The Popular Group will address an urgent question to the Government to explain how it is going to reverse the impoverishment of families
MADRID, 15 Abr. (EUROPA PRESS) –
The PP has accused the Government of having raised more than 40 tax figures since 2019 and making Spain the country with the “greatest increase in tax pressure” of the Organization for Economic Cooperation and Development (OECD) in the last four years .
According to the complaint by the Popular Group in an urgent question registered in Congress, some of these tax increases have been carried out even in the pandemic and only in 2021 a dozen taxes were raised. Among them are personal income tax, savings tax, corporate tax, VAT or wealth tax.
In 2022, says the PP, the Social Security contributions of workers and the self-employed were raised, the tax on Savings, Heritage, Companies, all taxes related to real estate and also a new tax on single-use plastics.

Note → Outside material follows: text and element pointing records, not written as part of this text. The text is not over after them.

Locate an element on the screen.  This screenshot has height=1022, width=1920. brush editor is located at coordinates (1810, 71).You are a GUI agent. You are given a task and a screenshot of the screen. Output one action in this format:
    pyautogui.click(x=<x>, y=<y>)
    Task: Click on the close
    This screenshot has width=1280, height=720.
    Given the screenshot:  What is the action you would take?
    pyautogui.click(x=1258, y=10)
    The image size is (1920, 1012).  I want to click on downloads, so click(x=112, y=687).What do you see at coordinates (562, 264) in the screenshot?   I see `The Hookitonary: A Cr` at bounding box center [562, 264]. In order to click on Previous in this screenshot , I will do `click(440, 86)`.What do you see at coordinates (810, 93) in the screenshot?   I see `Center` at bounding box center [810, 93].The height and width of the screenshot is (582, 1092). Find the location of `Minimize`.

Already this year, the ‘popular’ point out, another dozen taxes have been increased again, which, as they explain, have had a “particular cruelty” in the taxation of employment. The PP has also warned that the Executive of Pedro Sánchez has delayed, “because it is an election year”, other tax increases that they have committed to the European Commission to receive European funds, such as payment for the use of conventional roads.
For the PP, these figures have meant a record result of tax collection, which reached 255,000 million euros in 2023, which implies an increase of 32,000 million euros compared to 2021 and 42,656 million compared to 2019.
A large part of this additional collection, points out the PP, has been paid by families, since the taxes that a large part of the increase corresponds to personal income tax, with which 22,593 million more have been collected compared to 2019; and VAT, whose collection has increased by 11,057 million.
To these tax increases, Grupo Popular adds the effect of inflation, which according to calculations by the Bank of Spain has boosted tax collection by up to 50% due to its effect on some taxes such as personal income tax or VAT.
For all these reasons, the PP will address an urgent question to the Government in the plenary session of Congress next week to explain the measures it intends to adopt to reverse the loss of disposable income and the impoverishment of families, aggravated, in its opinion, by a “confiscatory fiscal policy”.
This interpellation will give rise to a motion that will be debated and voted on in the next plenary session of the Lower House.